::: Source data :::
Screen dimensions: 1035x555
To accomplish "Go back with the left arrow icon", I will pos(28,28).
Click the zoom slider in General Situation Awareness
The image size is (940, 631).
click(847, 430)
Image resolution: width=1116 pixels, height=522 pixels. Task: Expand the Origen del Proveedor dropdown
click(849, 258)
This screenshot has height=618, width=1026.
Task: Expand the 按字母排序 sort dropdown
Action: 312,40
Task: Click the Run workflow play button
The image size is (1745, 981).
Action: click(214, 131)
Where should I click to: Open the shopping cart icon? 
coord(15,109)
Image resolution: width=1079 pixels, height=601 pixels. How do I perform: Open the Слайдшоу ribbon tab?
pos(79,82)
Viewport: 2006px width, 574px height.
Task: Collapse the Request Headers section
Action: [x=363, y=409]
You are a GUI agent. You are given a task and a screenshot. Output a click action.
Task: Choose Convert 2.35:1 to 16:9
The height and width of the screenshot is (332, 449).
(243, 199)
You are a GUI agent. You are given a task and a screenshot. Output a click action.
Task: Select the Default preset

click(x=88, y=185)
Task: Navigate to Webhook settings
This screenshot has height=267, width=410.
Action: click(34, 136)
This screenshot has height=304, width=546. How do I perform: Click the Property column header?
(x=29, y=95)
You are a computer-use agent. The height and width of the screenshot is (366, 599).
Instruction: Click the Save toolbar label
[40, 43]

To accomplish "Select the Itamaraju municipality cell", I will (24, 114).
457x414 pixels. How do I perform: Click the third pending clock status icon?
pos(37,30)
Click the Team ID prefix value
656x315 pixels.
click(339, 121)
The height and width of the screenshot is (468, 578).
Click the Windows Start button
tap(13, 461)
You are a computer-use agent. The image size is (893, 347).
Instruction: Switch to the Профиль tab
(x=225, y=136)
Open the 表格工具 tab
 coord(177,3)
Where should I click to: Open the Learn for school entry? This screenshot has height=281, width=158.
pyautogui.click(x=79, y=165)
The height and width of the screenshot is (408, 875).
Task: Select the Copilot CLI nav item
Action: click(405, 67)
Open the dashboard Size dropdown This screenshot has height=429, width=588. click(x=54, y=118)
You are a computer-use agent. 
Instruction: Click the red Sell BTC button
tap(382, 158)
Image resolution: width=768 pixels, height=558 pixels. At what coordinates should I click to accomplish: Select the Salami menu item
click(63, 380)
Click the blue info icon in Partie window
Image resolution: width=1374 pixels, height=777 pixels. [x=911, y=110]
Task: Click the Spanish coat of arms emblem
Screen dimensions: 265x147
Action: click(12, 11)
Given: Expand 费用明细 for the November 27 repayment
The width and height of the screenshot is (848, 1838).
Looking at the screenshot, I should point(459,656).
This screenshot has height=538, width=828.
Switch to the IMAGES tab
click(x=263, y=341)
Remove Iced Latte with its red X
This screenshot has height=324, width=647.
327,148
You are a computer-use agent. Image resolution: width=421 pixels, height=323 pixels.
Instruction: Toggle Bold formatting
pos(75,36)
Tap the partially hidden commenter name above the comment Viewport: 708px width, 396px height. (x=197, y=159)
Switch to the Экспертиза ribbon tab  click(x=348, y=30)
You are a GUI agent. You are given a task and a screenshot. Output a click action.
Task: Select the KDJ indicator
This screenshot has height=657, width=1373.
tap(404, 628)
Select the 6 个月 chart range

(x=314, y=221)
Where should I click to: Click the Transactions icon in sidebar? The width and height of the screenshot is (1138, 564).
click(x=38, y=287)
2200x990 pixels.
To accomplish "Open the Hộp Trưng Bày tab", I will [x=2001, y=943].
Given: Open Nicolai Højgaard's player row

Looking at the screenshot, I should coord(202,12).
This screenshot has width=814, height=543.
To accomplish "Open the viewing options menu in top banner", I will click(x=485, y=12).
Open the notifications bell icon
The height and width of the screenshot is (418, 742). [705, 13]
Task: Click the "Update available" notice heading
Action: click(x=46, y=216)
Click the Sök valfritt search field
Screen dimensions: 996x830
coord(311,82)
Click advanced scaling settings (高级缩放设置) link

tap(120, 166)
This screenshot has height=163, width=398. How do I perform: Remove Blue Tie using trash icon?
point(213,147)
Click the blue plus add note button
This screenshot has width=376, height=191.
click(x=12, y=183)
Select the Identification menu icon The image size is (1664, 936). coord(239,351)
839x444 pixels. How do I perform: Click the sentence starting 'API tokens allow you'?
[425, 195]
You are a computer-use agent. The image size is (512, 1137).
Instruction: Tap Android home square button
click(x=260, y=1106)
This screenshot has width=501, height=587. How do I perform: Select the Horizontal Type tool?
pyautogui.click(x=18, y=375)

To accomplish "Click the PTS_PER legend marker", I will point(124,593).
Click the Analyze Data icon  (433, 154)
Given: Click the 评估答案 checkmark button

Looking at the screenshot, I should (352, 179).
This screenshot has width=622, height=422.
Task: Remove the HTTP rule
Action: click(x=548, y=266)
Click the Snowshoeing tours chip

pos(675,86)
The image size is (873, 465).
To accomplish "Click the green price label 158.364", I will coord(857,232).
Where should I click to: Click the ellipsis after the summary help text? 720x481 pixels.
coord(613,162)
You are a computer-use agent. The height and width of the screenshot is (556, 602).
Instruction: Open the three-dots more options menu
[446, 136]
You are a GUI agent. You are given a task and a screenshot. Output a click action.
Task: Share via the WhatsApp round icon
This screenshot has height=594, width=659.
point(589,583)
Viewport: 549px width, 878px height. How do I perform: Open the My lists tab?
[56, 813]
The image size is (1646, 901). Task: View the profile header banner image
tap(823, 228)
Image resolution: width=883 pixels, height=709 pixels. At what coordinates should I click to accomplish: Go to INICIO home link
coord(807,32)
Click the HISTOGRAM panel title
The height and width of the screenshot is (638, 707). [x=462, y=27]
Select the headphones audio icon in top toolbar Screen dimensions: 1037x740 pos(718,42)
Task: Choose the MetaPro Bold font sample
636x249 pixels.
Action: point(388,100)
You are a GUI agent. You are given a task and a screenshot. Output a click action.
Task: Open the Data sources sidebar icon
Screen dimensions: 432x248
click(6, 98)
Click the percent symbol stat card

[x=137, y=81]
:::
**Problem requirements**
Please return every entry exactly as it appears.

**Answer space**
Screen dimensions: 1035x555
To accomplish "Go back with the left arrow icon", I will pos(28,28).
Click the zoom slider in General Situation Awareness
The image size is (940, 631).
click(847, 430)
Image resolution: width=1116 pixels, height=522 pixels. Task: Expand the Origen del Proveedor dropdown
click(849, 258)
This screenshot has height=618, width=1026.
Task: Expand the 按字母排序 sort dropdown
Action: 312,40
Task: Click the Run workflow play button
The image size is (1745, 981).
Action: click(214, 131)
Where should I click to: Open the shopping cart icon? 
coord(15,109)
Image resolution: width=1079 pixels, height=601 pixels. How do I perform: Open the Слайдшоу ribbon tab?
pos(79,82)
Viewport: 2006px width, 574px height.
Task: Collapse the Request Headers section
Action: [x=363, y=409]
You are a GUI agent. You are given a task and a screenshot. Output a click action.
Task: Choose Convert 2.35:1 to 16:9
The height and width of the screenshot is (332, 449).
(243, 199)
You are a GUI agent. You are given a task and a screenshot. Output a click action.
Task: Select the Default preset

click(x=88, y=185)
Task: Navigate to Webhook settings
This screenshot has height=267, width=410.
Action: click(34, 136)
This screenshot has height=304, width=546. How do I perform: Click the Property column header?
(x=29, y=95)
You are a computer-use agent. The height and width of the screenshot is (366, 599).
Instruction: Click the Save toolbar label
[40, 43]

To accomplish "Select the Itamaraju municipality cell", I will (24, 114).
457x414 pixels. How do I perform: Click the third pending clock status icon?
pos(37,30)
Click the Team ID prefix value
656x315 pixels.
click(339, 121)
The height and width of the screenshot is (468, 578).
Click the Windows Start button
tap(13, 461)
You are a computer-use agent. The image size is (893, 347).
Instruction: Switch to the Профиль tab
(x=225, y=136)
Open the 表格工具 tab
 coord(177,3)
Where should I click to: Open the Learn for school entry? This screenshot has height=281, width=158.
pyautogui.click(x=79, y=165)
The height and width of the screenshot is (408, 875).
Task: Select the Copilot CLI nav item
Action: click(405, 67)
Open the dashboard Size dropdown This screenshot has height=429, width=588. click(x=54, y=118)
You are a computer-use agent. 
Instruction: Click the red Sell BTC button
tap(382, 158)
Image resolution: width=768 pixels, height=558 pixels. At what coordinates should I click to accomplish: Select the Salami menu item
click(63, 380)
Click the blue info icon in Partie window
Image resolution: width=1374 pixels, height=777 pixels. [x=911, y=110]
Task: Click the Spanish coat of arms emblem
Screen dimensions: 265x147
Action: click(12, 11)
Given: Expand 费用明细 for the November 27 repayment
The width and height of the screenshot is (848, 1838).
Looking at the screenshot, I should point(459,656).
This screenshot has height=538, width=828.
Switch to the IMAGES tab
click(x=263, y=341)
Remove Iced Latte with its red X
This screenshot has height=324, width=647.
327,148
You are a computer-use agent. Image resolution: width=421 pixels, height=323 pixels.
Instruction: Toggle Bold formatting
pos(75,36)
Tap the partially hidden commenter name above the comment Viewport: 708px width, 396px height. (x=197, y=159)
Switch to the Экспертиза ribbon tab  click(x=348, y=30)
You are a GUI agent. You are given a task and a screenshot. Output a click action.
Task: Select the KDJ indicator
This screenshot has height=657, width=1373.
tap(404, 628)
Select the 6 个月 chart range

(x=314, y=221)
Where should I click to: Click the Transactions icon in sidebar? The width and height of the screenshot is (1138, 564).
click(x=38, y=287)
2200x990 pixels.
To accomplish "Open the Hộp Trưng Bày tab", I will [x=2001, y=943].
Given: Open Nicolai Højgaard's player row

Looking at the screenshot, I should coord(202,12).
This screenshot has width=814, height=543.
To accomplish "Open the viewing options menu in top banner", I will click(x=485, y=12).
Open the notifications bell icon
The height and width of the screenshot is (418, 742). [705, 13]
Task: Click the "Update available" notice heading
Action: click(x=46, y=216)
Click the Sök valfritt search field
Screen dimensions: 996x830
coord(311,82)
Click advanced scaling settings (高级缩放设置) link

tap(120, 166)
This screenshot has height=163, width=398. How do I perform: Remove Blue Tie using trash icon?
point(213,147)
Click the blue plus add note button
This screenshot has width=376, height=191.
click(x=12, y=183)
Select the Identification menu icon The image size is (1664, 936). coord(239,351)
839x444 pixels. How do I perform: Click the sentence starting 'API tokens allow you'?
[425, 195]
You are a computer-use agent. The image size is (512, 1137).
Instruction: Tap Android home square button
click(x=260, y=1106)
This screenshot has width=501, height=587. How do I perform: Select the Horizontal Type tool?
pyautogui.click(x=18, y=375)

To accomplish "Click the PTS_PER legend marker", I will point(124,593).
Click the Analyze Data icon  (433, 154)
Given: Click the 评估答案 checkmark button

Looking at the screenshot, I should (352, 179).
This screenshot has width=622, height=422.
Task: Remove the HTTP rule
Action: click(x=548, y=266)
Click the Snowshoeing tours chip

pos(675,86)
The image size is (873, 465).
To accomplish "Click the green price label 158.364", I will coord(857,232).
Where should I click to: Click the ellipsis after the summary help text? 720x481 pixels.
coord(613,162)
You are a computer-use agent. The height and width of the screenshot is (556, 602).
Instruction: Open the three-dots more options menu
[446, 136]
You are a GUI agent. You are given a task and a screenshot. Output a click action.
Task: Share via the WhatsApp round icon
This screenshot has height=594, width=659.
point(589,583)
Viewport: 549px width, 878px height. How do I perform: Open the My lists tab?
[56, 813]
The image size is (1646, 901). Task: View the profile header banner image
tap(823, 228)
Image resolution: width=883 pixels, height=709 pixels. At what coordinates should I click to accomplish: Go to INICIO home link
coord(807,32)
Click the HISTOGRAM panel title
The height and width of the screenshot is (638, 707). [x=462, y=27]
Select the headphones audio icon in top toolbar Screen dimensions: 1037x740 pos(718,42)
Task: Choose the MetaPro Bold font sample
636x249 pixels.
Action: point(388,100)
You are a GUI agent. You are given a task and a screenshot. Output a click action.
Task: Open the Data sources sidebar icon
Screen dimensions: 432x248
click(6, 98)
Click the percent symbol stat card

[x=137, y=81]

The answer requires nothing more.